Fig. 2.

Efficiency of NHEJ declines during cellular senescence. (A) Calibration of the parameters for FACS analysis. Cells were analyzed on a red-versus-green fluorescence plot. The gating for the analysis of green and red cells was set up by using cells transfected with 5 μg of GFP or 5 μg of DsRed vectors, and the cells were transfected with a negative control plasmid expressing the hypoxanthine phosphoribosyltransferase gene (to exclude autofluorescent cells). GFP and DsRed- cells possess autofluorescence and fall along the green/red diagonal, whereas GFP+ and DsRed+ cells appear in separate populations shifted off the diagonal. (B) Relationship between the amount of transfected DNA and the number of GFP+ cells. Cells were transfected with various amounts of circular GFP-Pem1 vector (from 0.01 to 1 μg) mixed with 0.1 μg of pDsRed. After 72 h, the percentages of red and green cells were determined by FACS analysis. The ratio of GFP+ to DsRed+ cells was plotted as a function of the amount of GFP-Pem1 vector. The shaded area indicates the range of GFP+/DsRed+ obtained upon transfection with digested NHEJ substrate. (C)Efficiency of NHEJ in young, presenescent, and senescent WI-38 and HCA2 fibroblasts. Cells were cotransfected with 0.5 μgof HindIII- or I-SceI-digested NHEJ reporter substrate and 0.1 μg of the DsRed expression vector. The numbers of green (GFP+) and red (DsRed+) cells were determined by FACS analysis, and typical FACS traces are shown.
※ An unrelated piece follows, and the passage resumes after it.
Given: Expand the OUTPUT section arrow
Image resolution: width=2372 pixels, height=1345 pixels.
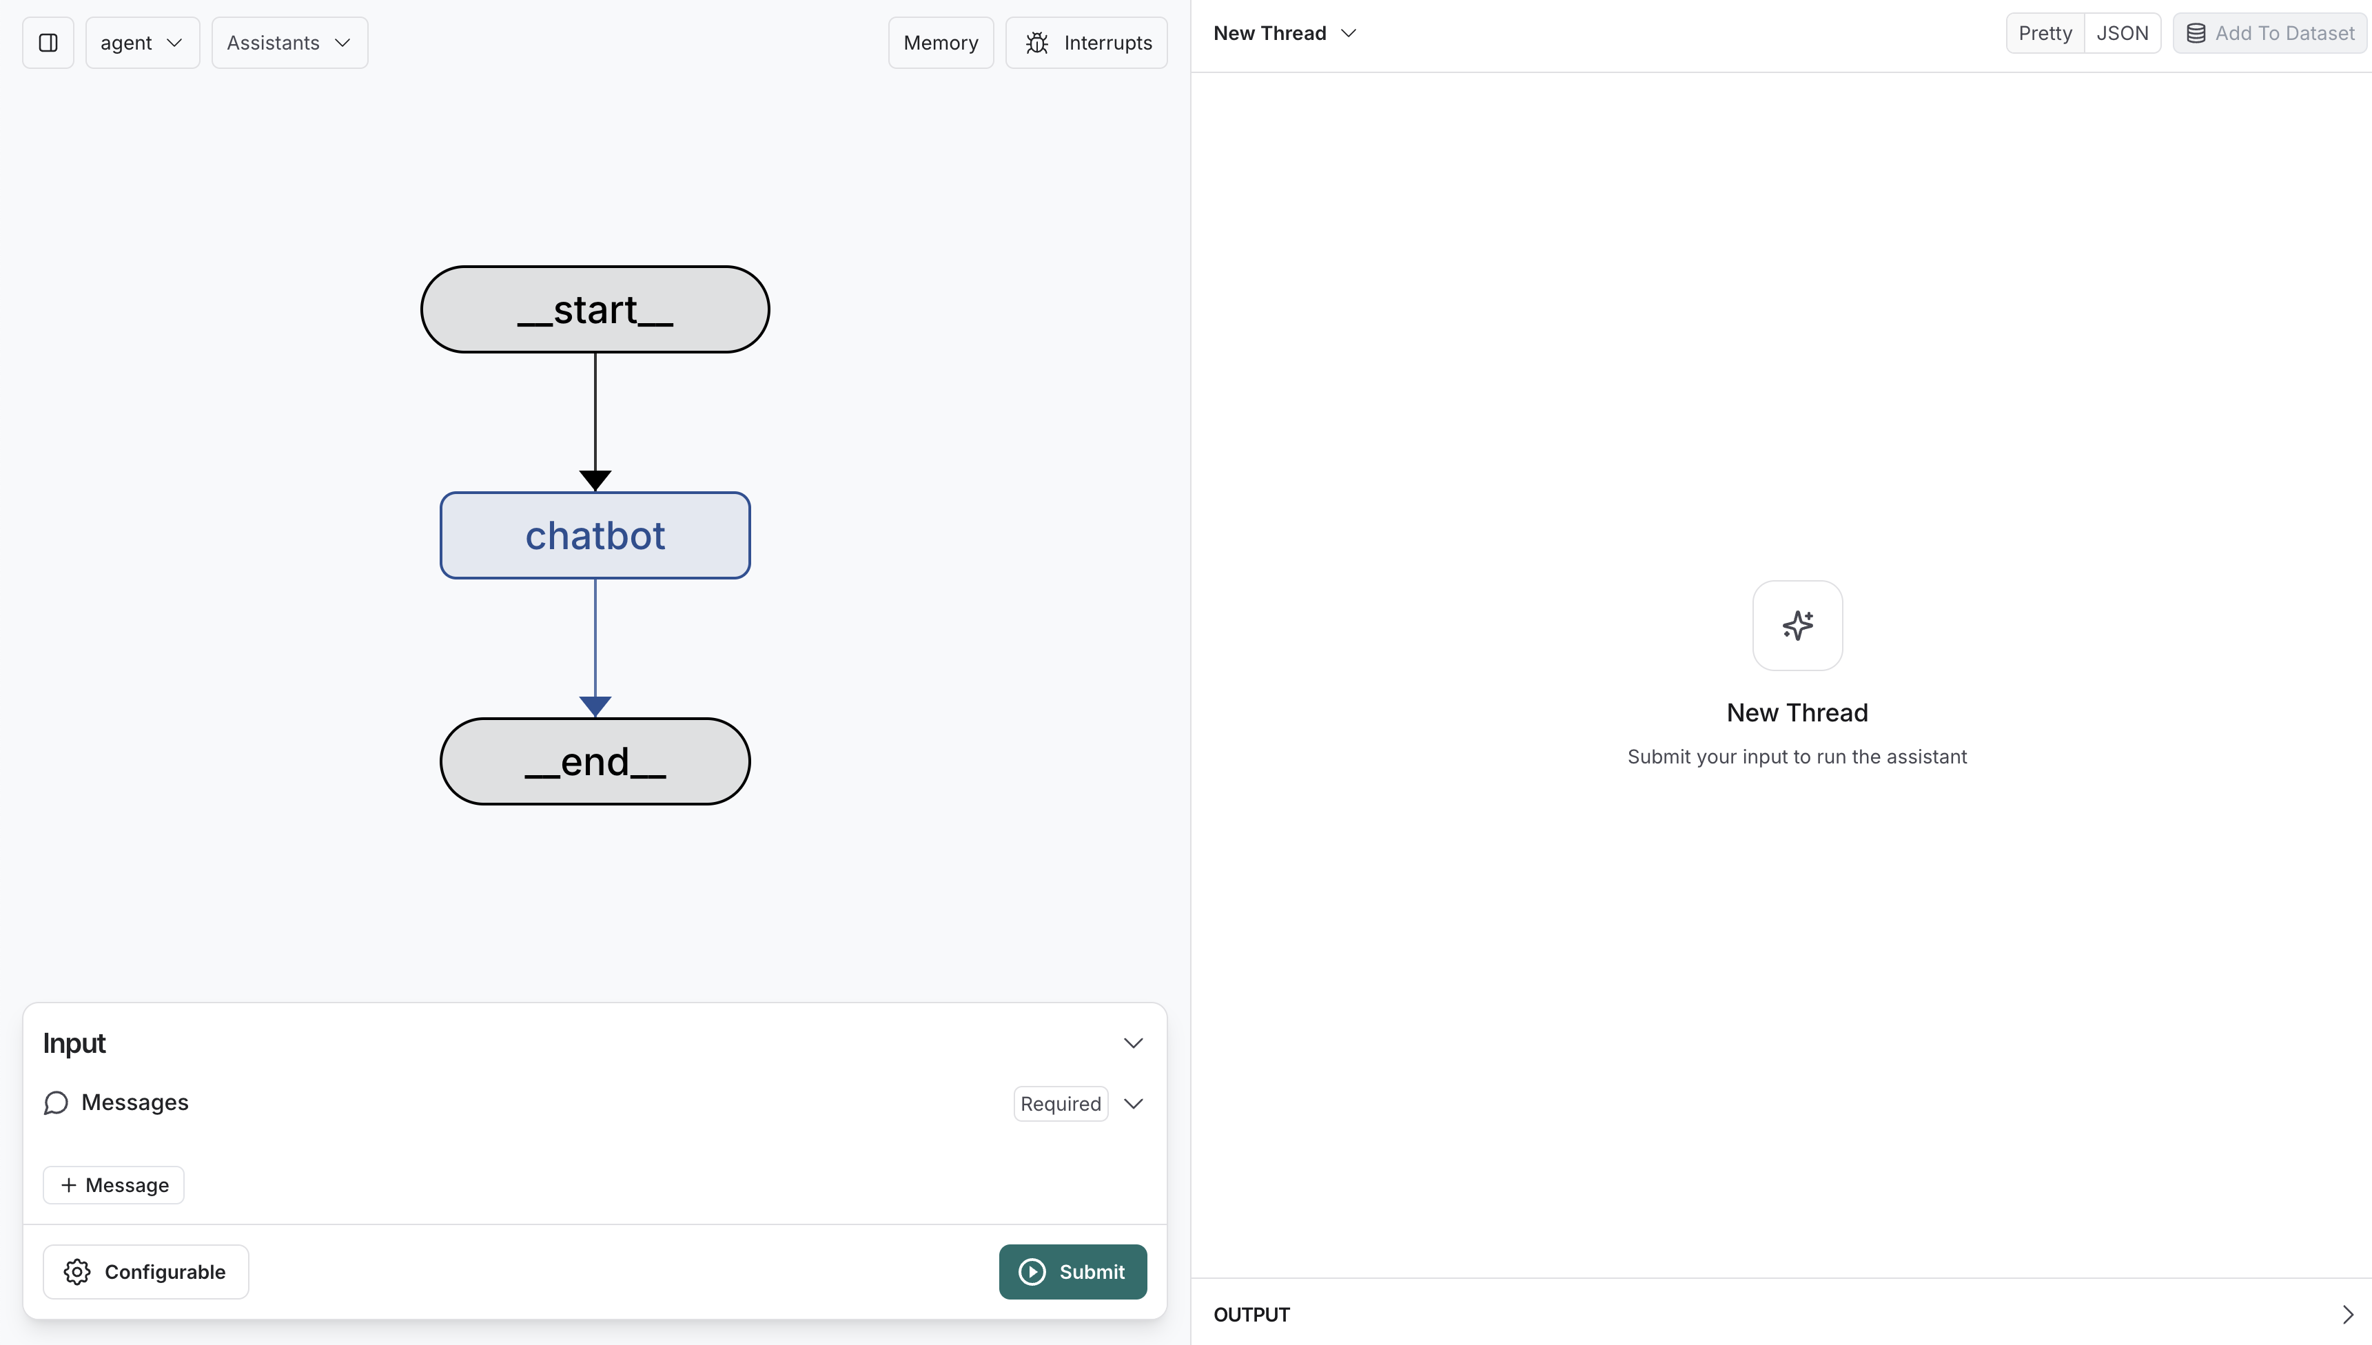Looking at the screenshot, I should coord(2347,1315).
The ratio of GFP+ to DsRed+ was used as a measure of NHEJ efficiency. The percent of ligated DNA ends was determined by using the curve shown in B. Hind III, filled bars; I-SceI, open bars. All experiments were repeated at least five times and the SD are shown. Y, young cells; P, presenescent; S, senescent; C, confluent; T, nTERT-immortalized.